Pull out every line of the material below that contains the string "width". Case counts.

_TASK DATA_.

◆ ◆ ◆ ◆ ◆ ◆ ◆

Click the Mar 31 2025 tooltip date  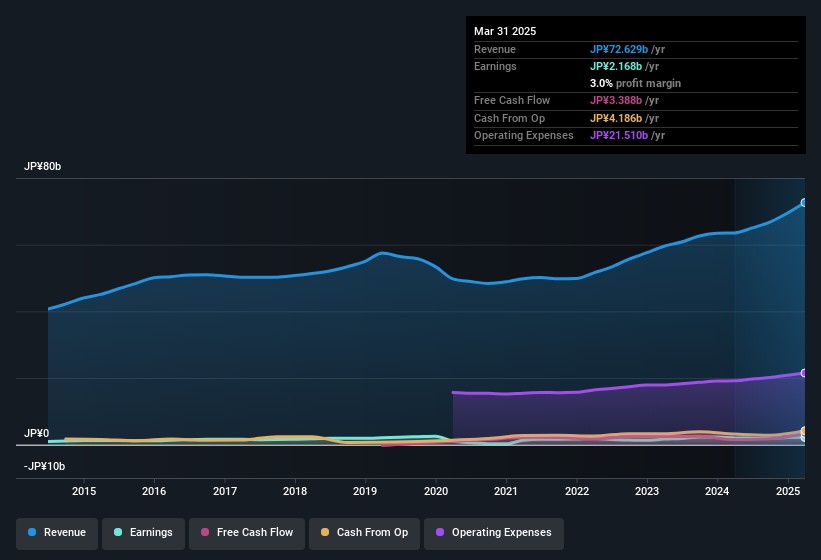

◆ ◆ ◆ ◆ ◆ ◆ ◆

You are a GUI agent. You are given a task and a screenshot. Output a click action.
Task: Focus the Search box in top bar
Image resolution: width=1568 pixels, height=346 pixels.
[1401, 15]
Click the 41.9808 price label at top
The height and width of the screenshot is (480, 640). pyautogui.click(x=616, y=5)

◆ ◆ ◆ ◆ ◆ ◆ ◆

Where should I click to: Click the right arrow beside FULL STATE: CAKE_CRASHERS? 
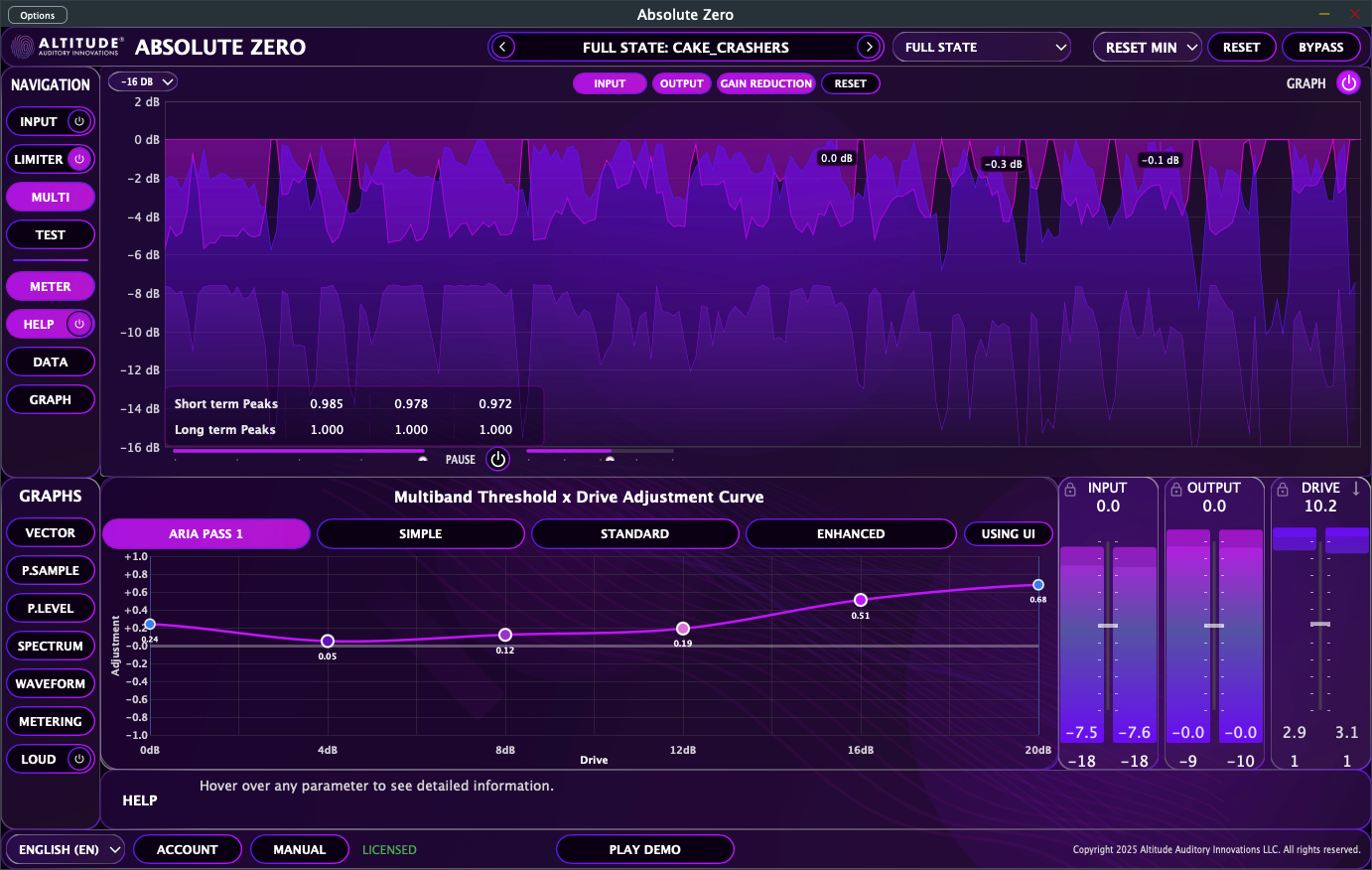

◆ ◆ ◆ ◆ ◆ ◆ ◆

_RESPONSE_.
Image resolution: width=1568 pixels, height=346 pixels.
The height and width of the screenshot is (480, 640). pyautogui.click(x=616, y=5)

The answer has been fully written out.